[Saved data entries]
- - -

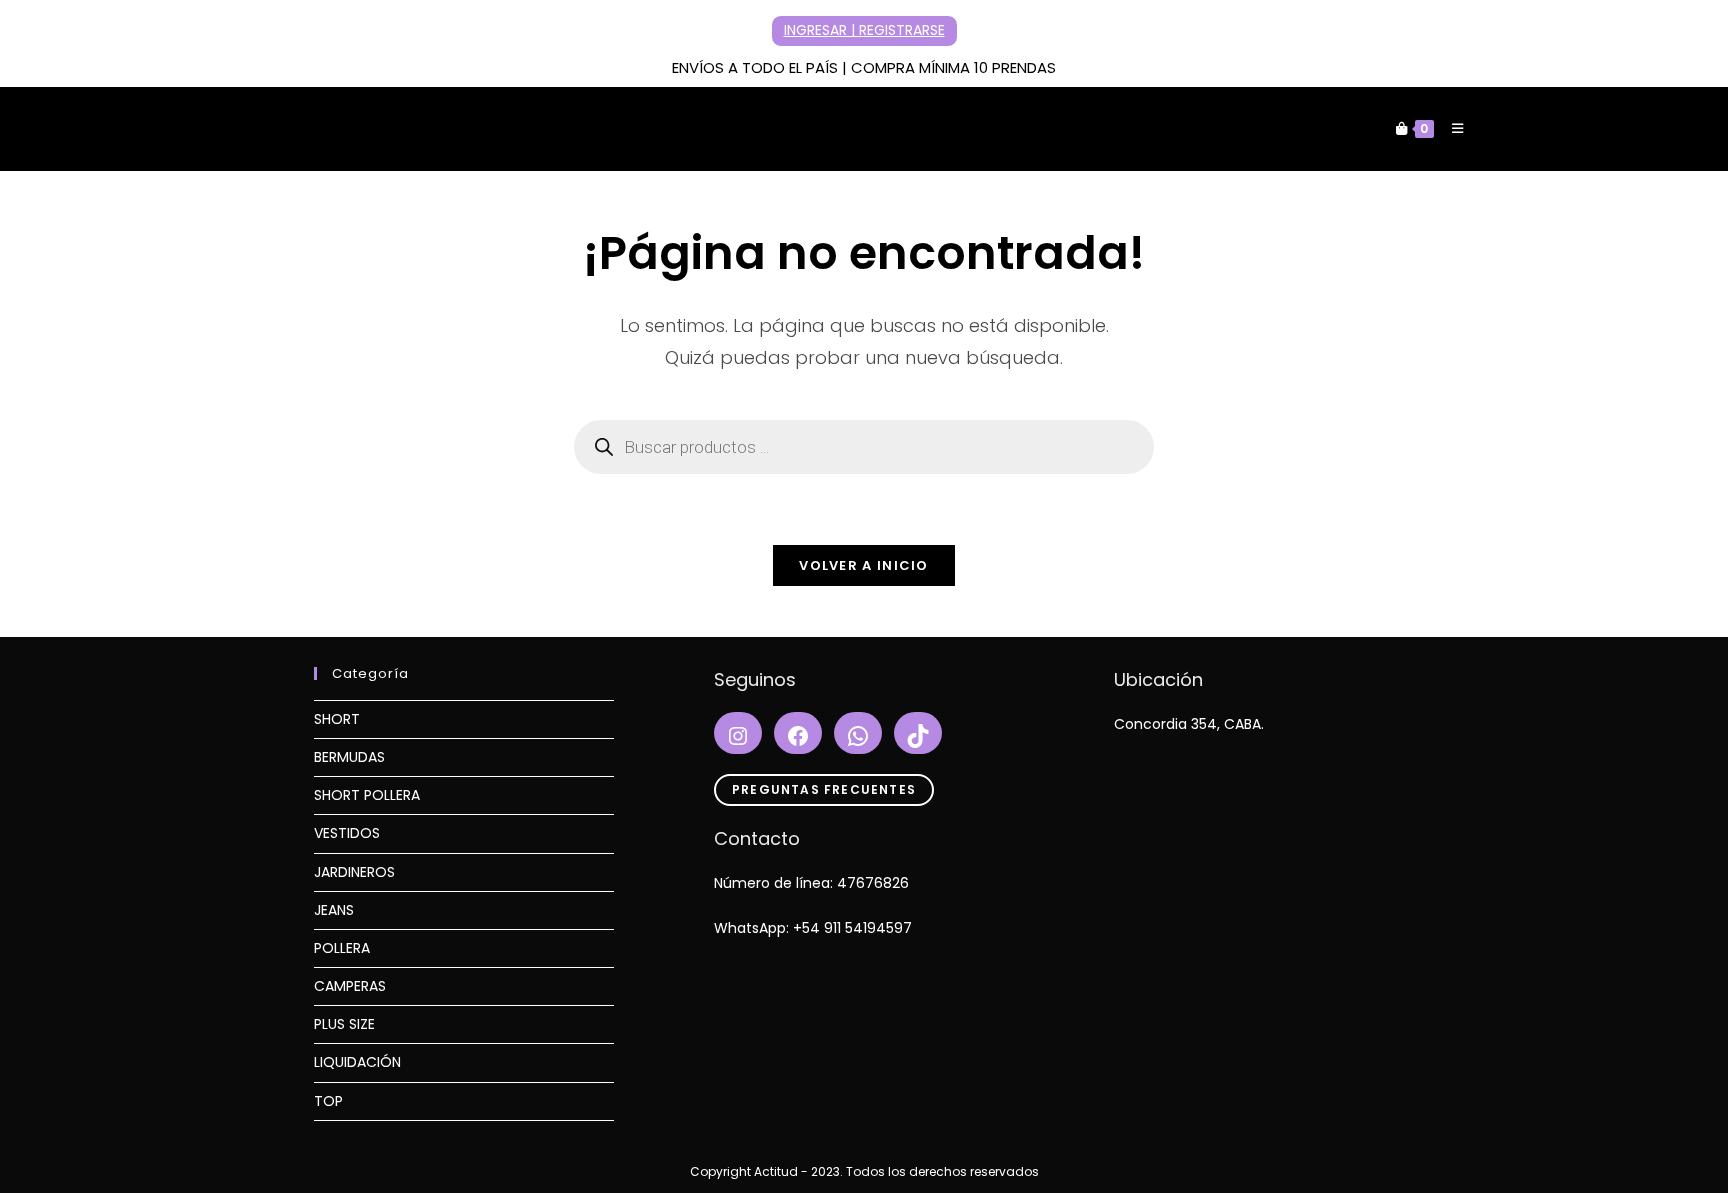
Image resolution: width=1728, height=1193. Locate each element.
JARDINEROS (354, 872)
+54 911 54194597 (852, 928)
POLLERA (342, 948)
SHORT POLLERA (367, 795)
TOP (328, 1101)
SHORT (337, 719)
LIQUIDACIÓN (357, 1062)
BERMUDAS (349, 757)
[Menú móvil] (1450, 128)
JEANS (334, 910)
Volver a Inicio (864, 565)
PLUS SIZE (344, 1024)
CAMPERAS (350, 986)
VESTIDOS (347, 833)
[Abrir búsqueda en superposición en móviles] (864, 447)
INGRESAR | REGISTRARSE (864, 30)
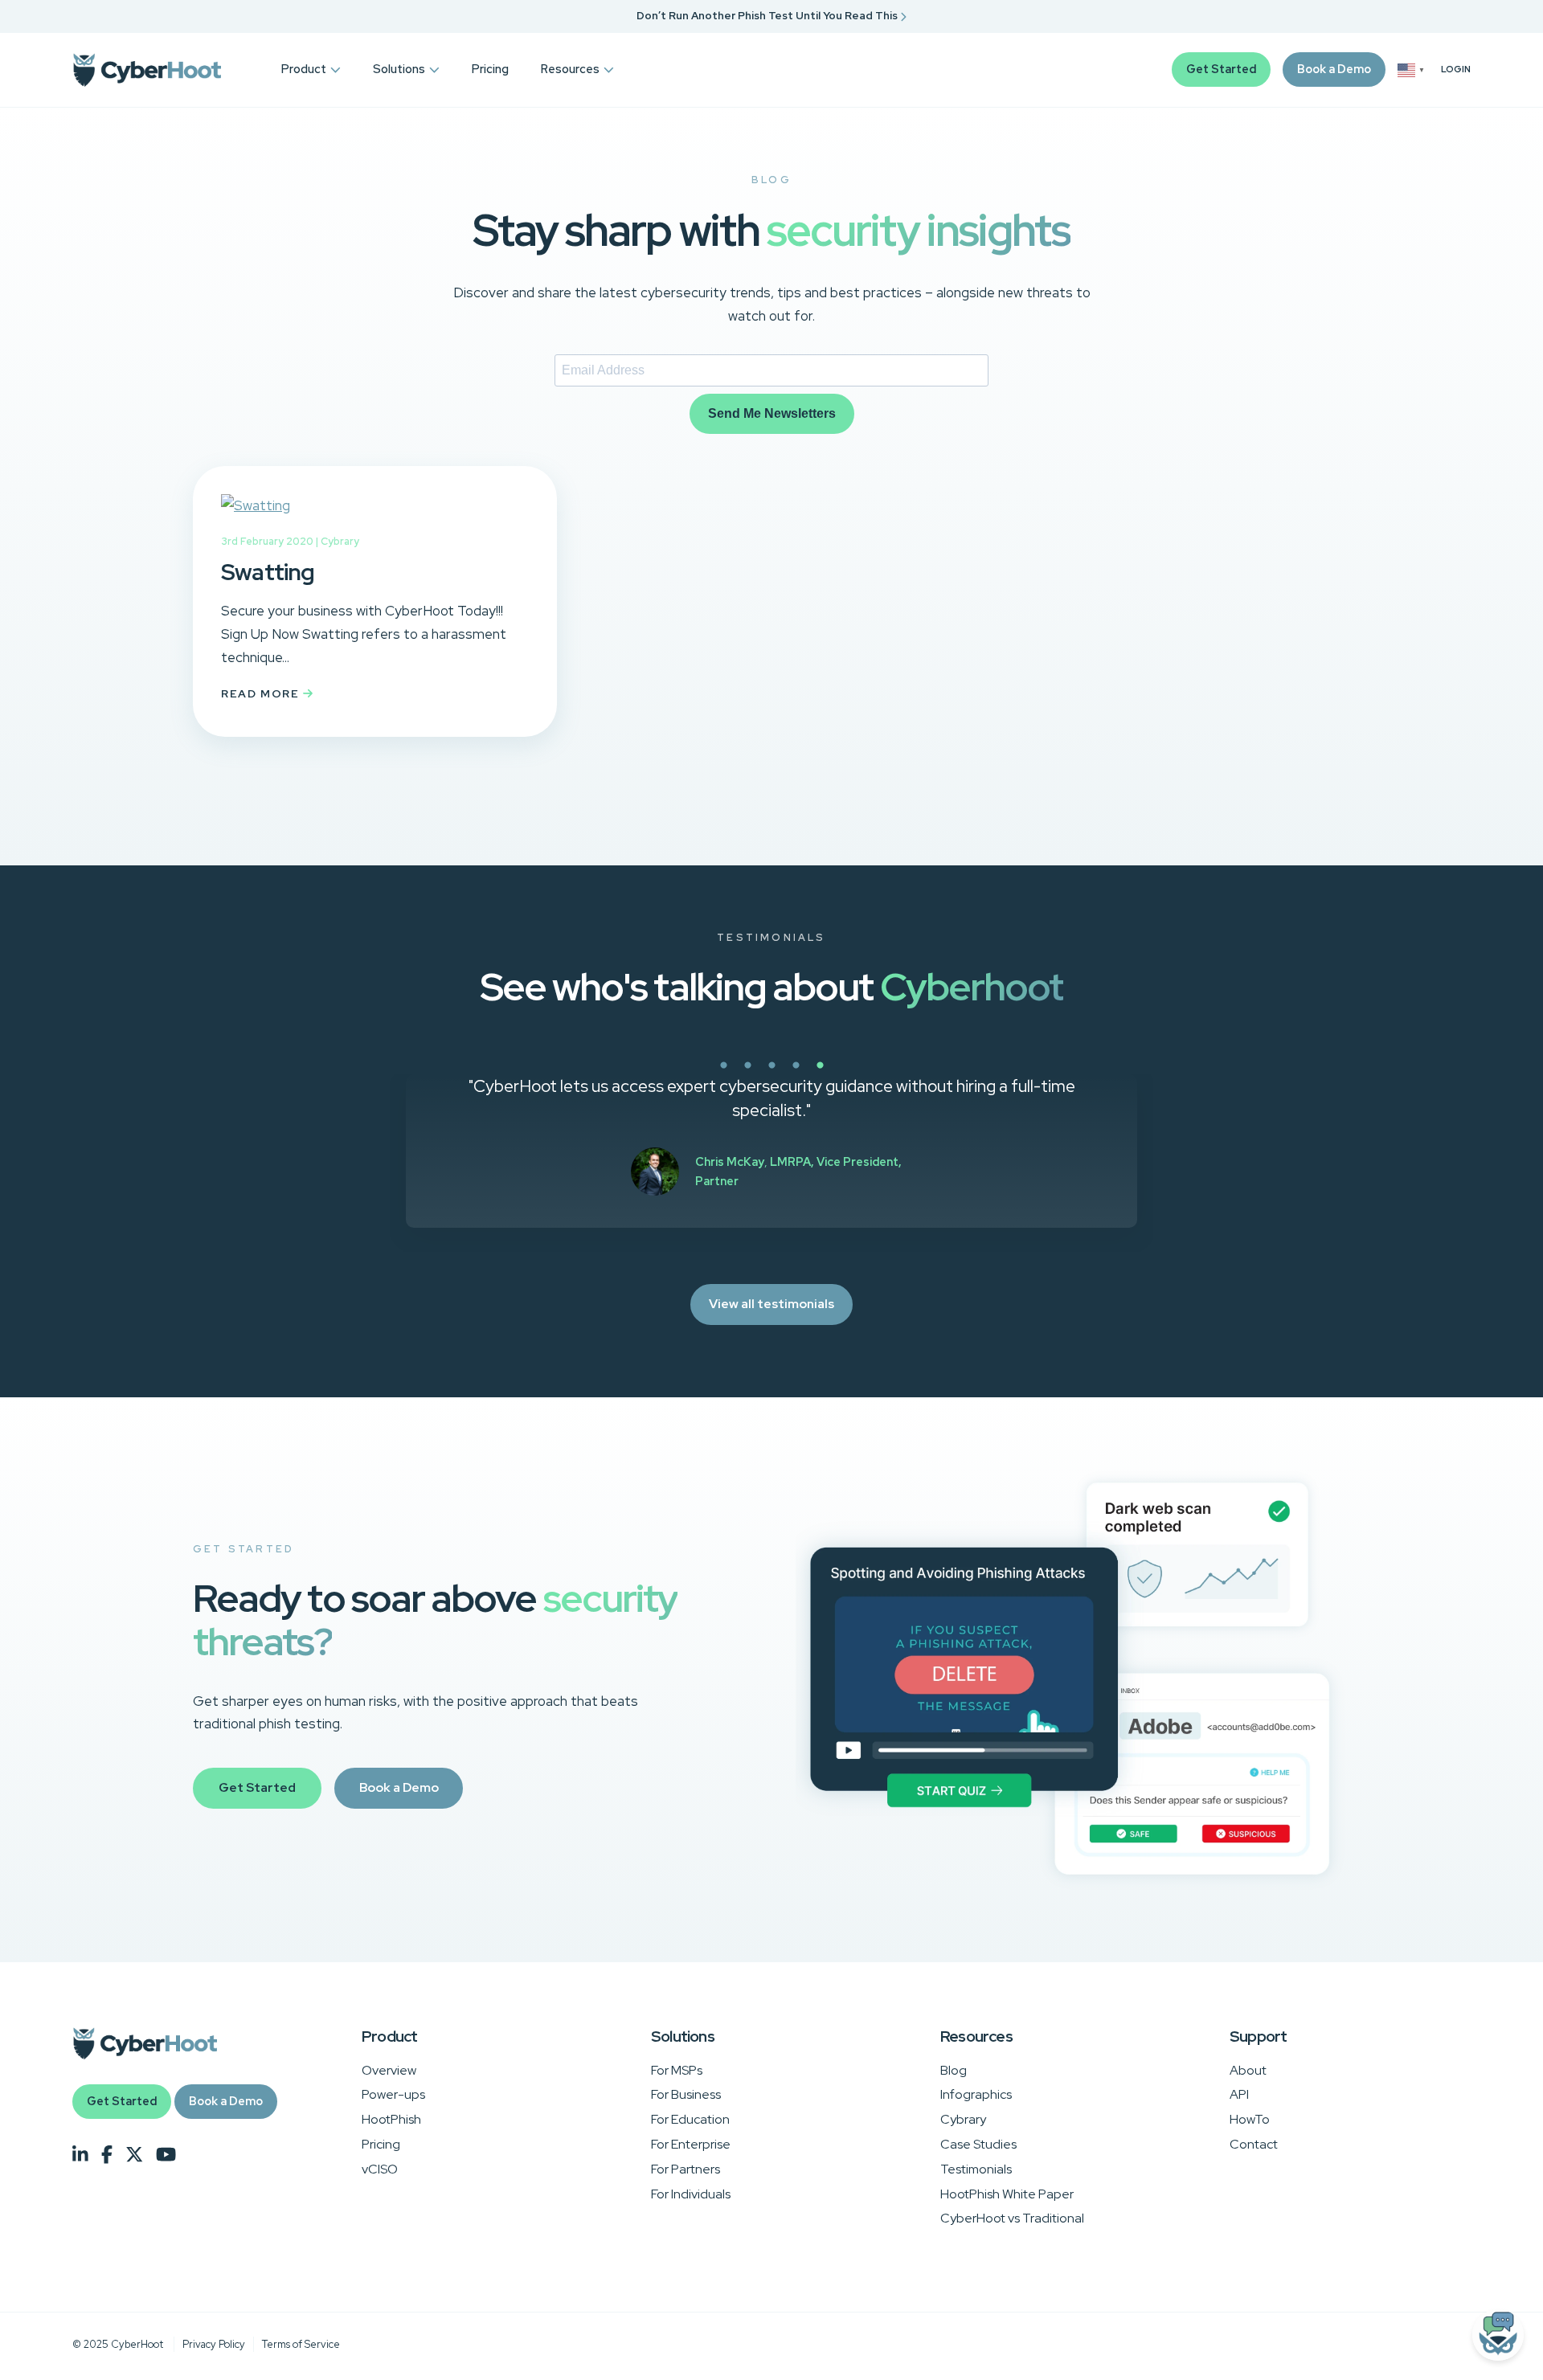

- - -

> _Problem description_:
Your job is to repeat the data exactly, leaving each picture out.

> _Answer to this problem_:
Image resolution: width=1728, height=1193. Locate each element.
JARDINEROS (354, 872)
+54 911 54194597 (852, 928)
POLLERA (342, 948)
SHORT POLLERA (367, 795)
TOP (328, 1101)
SHORT (337, 719)
LIQUIDACIÓN (357, 1062)
BERMUDAS (349, 757)
[Menú móvil] (1450, 128)
JEANS (334, 910)
Volver a Inicio (864, 565)
PLUS SIZE (344, 1024)
CAMPERAS (350, 986)
VESTIDOS (347, 833)
[Abrir búsqueda en superposición en móviles] (864, 447)
INGRESAR | REGISTRARSE (864, 30)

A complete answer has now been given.